Thoughts of starvation led to thoughts of evolution, in the way that thoughts meander. I am the descendent of mammals (humans and our ancestors from before human times) who faced starvation so commonly that our folklore is rife with it; our origin stories riddled with it. It’s no surprise then, is it, that I regularly grow too many broad beans, and too many peas, and too many potatoes. It’s no surprise that deep within the recesses of my mind, there is an instinct to over-produce, and deep within the recesses of my freezer, there are needlessly abundant bags full of produce...did we learn nothing from the grasshopper and the ant, after all?

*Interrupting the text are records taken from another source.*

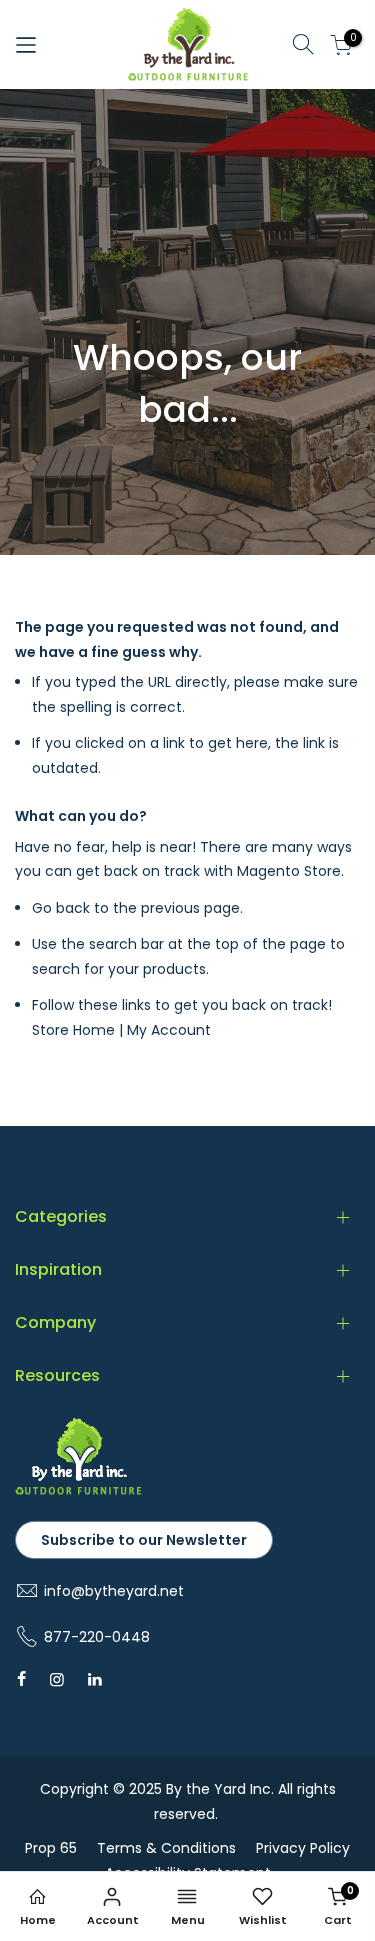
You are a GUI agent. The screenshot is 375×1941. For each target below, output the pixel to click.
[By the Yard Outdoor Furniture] (78, 1491)
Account (113, 1920)
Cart (339, 1905)
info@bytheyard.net (114, 1591)
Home (38, 1920)
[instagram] (57, 1679)
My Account (169, 1030)
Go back (61, 908)
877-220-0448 (97, 1637)
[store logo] (188, 44)
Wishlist (263, 1920)
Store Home (73, 1030)
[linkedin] (95, 1679)
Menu (188, 1920)
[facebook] (21, 1679)
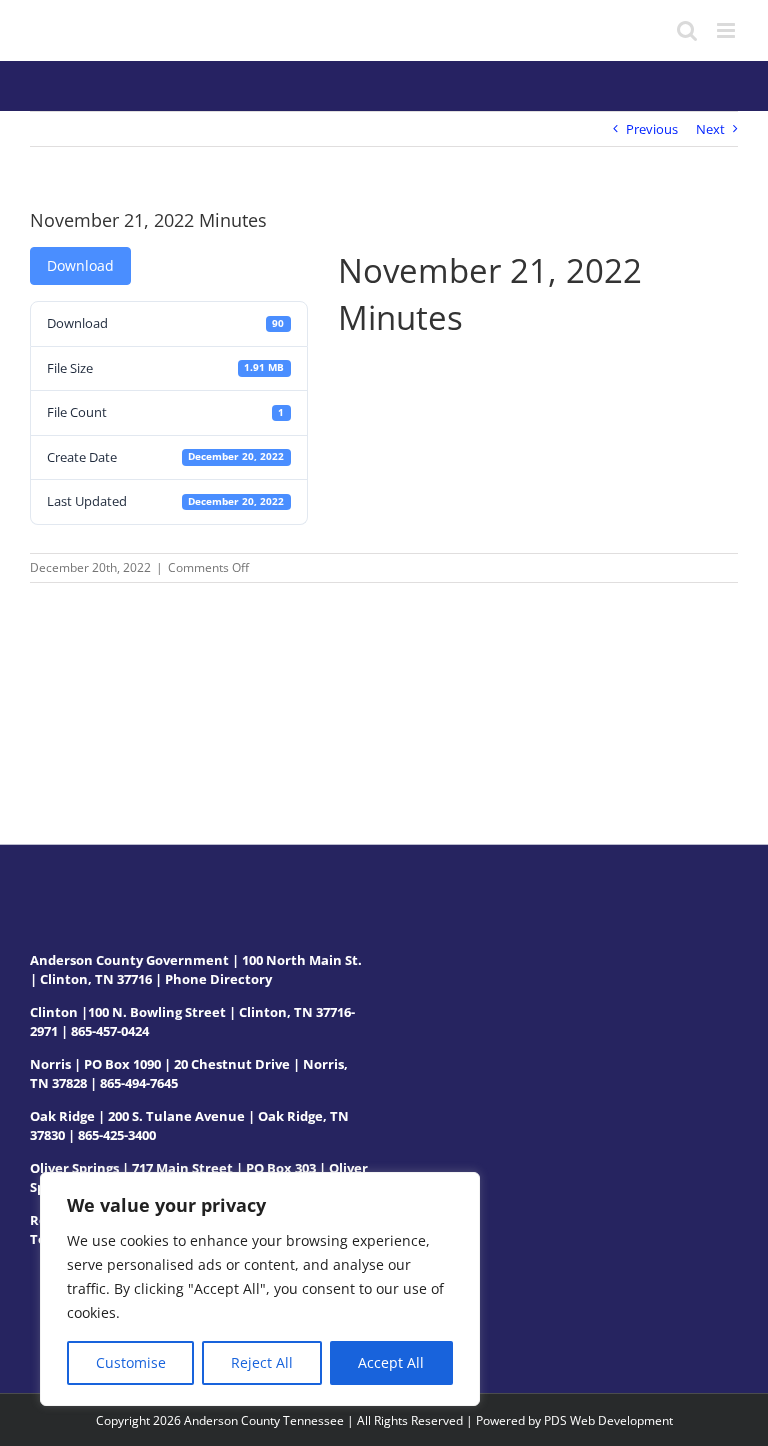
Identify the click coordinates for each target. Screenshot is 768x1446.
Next (710, 129)
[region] (260, 1289)
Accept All (391, 1362)
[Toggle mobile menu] (727, 30)
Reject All (262, 1362)
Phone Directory (218, 979)
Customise (131, 1362)
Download (80, 265)
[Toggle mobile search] (687, 30)
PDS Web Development (608, 1420)
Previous (652, 129)
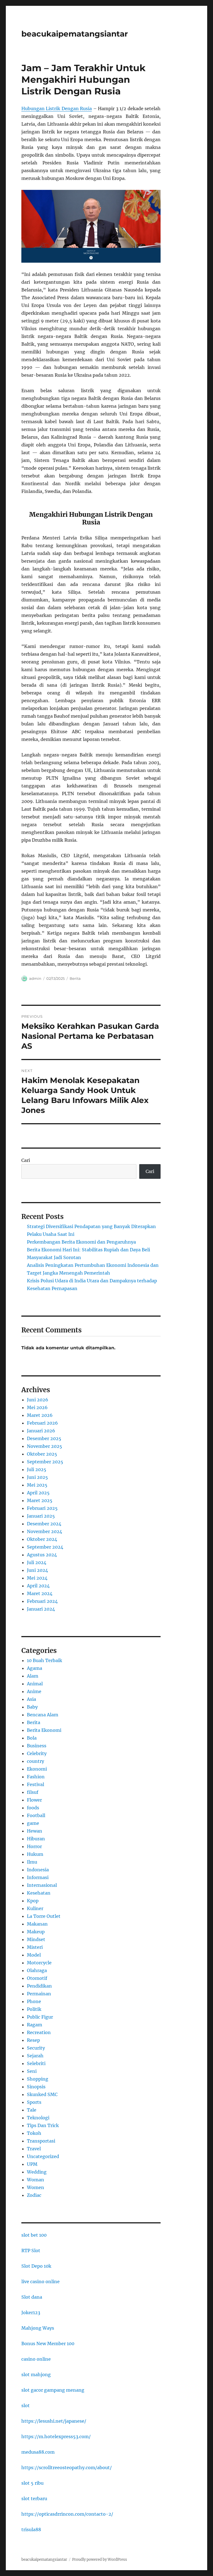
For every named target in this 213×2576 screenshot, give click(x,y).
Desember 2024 (44, 1523)
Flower (34, 1800)
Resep (33, 2040)
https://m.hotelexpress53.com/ (56, 2436)
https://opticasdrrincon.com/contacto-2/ (67, 2514)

And it is also no surprise that this instinct is given shape by the rhymes and fairy tales that set up the pathways in my brain for how language works, and how I should interact with my environment. 


"As I was only half engaged with the repetitive task of shelling the broad beans, my thoughts wandered to the peculiarity of the nursery rhyme."


The next time you are in your kitchen shelling broad beans (or dressing your salad greens), and your dog shows up for a janitorial shift, consider how familiar their urge to consume is, how this is writ on a page in our own evolutionary memoir, too. Consider how you and your dog are alike for a moment before moaning about how they skulk or loiter or slouch about, hoping for a handout. Dogs are mammals, and as are all mammals, dogs are the product of thousands of generations of evolution in a relentless environment, limited by calories, and dying in droves. Just as those of us who garden may grow too many broad beans, and too many peas, and too many potatoes, and just as those of us who hit the shops after work may buy too many biscuits, and too many heads of broccoli, and too many bricks of cheese...it’s entirely natural for dogs to seek food, no matter how many bowls of kibble they have inhaled. For the clever and persistent scavengers we’ve invited into our homes, it doesn’t really matter what you’re making: dogs like it hot, dogs like it cold, dogs like it in a pot, nine days old.